TURNBULL GOVERNMENT vs THE SENATE: KEY POINTS DAY 1
* The government has enforced a rarely used constitutional power to prorogue parliament, effectively creating a new session of parliament without dissolving it.
* It has given the Senate three weeks to consider rejected legislation restoring the Australian Building and Construction Commission and bills imposing tougher governance measures on trade unions.
* Prime Minister Malcolm Turnbull has vowed to hold a double-dissolution election on July 2 if the Senate again rejects the legislation.
* Governor-General Sir Peter Cosgrove addressed a joint sitting of parliament's two chambers, telling MPs and senators they had been recalled early to consider legislation critical to the government's reform agenda.
* Senior Labor figure Stephen Conroy invoked the ghost of another GG - Sir John Kerr - to accuse the government of proroguing parliament for political advantage.
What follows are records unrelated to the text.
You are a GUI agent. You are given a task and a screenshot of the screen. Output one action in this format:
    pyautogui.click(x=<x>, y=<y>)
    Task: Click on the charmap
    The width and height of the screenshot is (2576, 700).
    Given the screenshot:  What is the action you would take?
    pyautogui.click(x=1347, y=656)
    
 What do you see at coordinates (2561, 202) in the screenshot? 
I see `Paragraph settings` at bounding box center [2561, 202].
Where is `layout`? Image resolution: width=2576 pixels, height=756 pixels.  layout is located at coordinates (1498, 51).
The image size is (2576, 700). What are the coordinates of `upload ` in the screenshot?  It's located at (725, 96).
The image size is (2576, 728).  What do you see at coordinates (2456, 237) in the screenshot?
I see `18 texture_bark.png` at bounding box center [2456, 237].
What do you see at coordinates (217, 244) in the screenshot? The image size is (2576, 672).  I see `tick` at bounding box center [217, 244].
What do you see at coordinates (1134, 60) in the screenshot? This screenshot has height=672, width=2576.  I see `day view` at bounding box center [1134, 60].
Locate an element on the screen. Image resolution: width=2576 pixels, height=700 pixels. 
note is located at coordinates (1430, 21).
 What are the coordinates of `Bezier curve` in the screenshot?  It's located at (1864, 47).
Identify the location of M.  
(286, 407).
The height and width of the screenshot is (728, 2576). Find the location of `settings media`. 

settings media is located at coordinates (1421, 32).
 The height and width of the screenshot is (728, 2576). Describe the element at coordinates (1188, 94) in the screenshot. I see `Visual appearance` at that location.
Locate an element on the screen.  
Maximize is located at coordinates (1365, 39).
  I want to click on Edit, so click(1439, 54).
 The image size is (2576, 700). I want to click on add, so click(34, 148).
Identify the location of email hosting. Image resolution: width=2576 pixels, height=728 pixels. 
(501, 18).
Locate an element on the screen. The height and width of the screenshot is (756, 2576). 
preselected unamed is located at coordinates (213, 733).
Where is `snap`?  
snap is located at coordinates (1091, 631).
* In the lower house, the government used its numbers to block an attempt by Labor to have MPs debate a motion demanding a royal commission into the misdeeds of banks.
* MPs voted to formally asked the Senate to consider the ABCC bills.
* The government has agreed to interrupt Senate debate on the ABCC bills to consider legislation abolishing the Road Safety Remuneration Tribunal once legislation has been received from the House of Reps.